Human heme oxygenase 1 is a potential host cell factor against dengue virus replication.

Abstract

Dengue virus (DENV) infection and replication induces oxidative stress, which further contributes to the progression and pathogenesis of the DENV infection. Modulation of host antioxidant molecules may be a useful strategy for interfering with DENV replication. In this study, we showed that induction or exogenous overexpression of heme oxygenase-1 (HO-1), an antioxidant enzyme, effectively inhibited DENV replication in DENV-infected Huh-7 cells. This antiviral effect of HO-1 was attenuated by its inhibitor tin protoporphyrin (SnPP), suggesting that HO-1 was an important cellular factor against DENV replication.
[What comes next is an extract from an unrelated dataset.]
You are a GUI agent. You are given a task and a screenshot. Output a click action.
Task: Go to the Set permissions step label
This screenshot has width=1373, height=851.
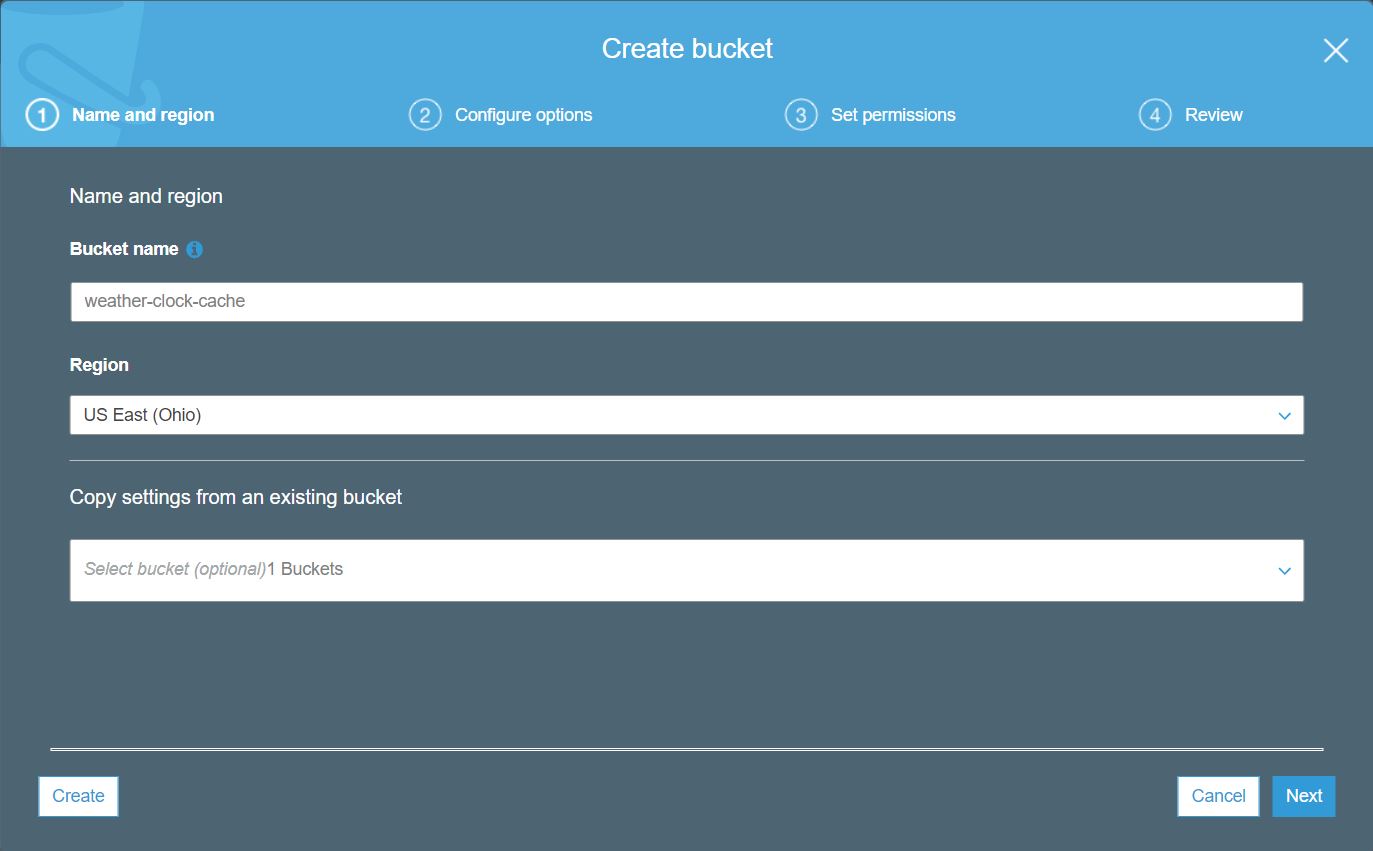(x=893, y=115)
Biliverdin but not carbon monoxide and ferrous ions, which are products of the HO-1 on heme, mediated the HO-1-induced anti-DENV effect by non-competitively inhibiting DENV protease, with an inhibition constant (Ki) of 8.55 ± 0.38 μM. Moreover, HO-1 induction or its exogenous overexpression, rescued DENV-suppressed antiviral interferon response. Moreover, we showed that HO-1 induction by cobalt protoporphyrin (CoPP) and andrographolide, a natural product, as evidenced by a significant delay in the onset of disease and mortality, and virus load in the infected mice’s brains. These findings clearly revealed that a drug or therapy that induced the HO-1 signal pathway was a promising strategy for treating DENV infection.